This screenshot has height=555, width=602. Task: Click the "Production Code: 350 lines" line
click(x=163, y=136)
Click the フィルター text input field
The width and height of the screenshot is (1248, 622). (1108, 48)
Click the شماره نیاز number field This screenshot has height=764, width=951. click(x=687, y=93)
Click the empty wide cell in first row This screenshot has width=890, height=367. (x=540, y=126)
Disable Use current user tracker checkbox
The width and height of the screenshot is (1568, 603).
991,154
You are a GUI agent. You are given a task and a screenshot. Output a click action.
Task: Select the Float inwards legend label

* * *

Output exactly, and only, the lines running from the one that contains "Click the شماره" through the last line of the entries above.

# Problem solution
Click the شماره نیاز number field This screenshot has height=764, width=951. click(x=687, y=93)
Click the empty wide cell in first row This screenshot has width=890, height=367. (x=540, y=126)
Disable Use current user tracker checkbox
The width and height of the screenshot is (1568, 603).
991,154
You are a GUI agent. You are given a task and a screenshot. Output a click action.
Task: Select the Float inwards legend label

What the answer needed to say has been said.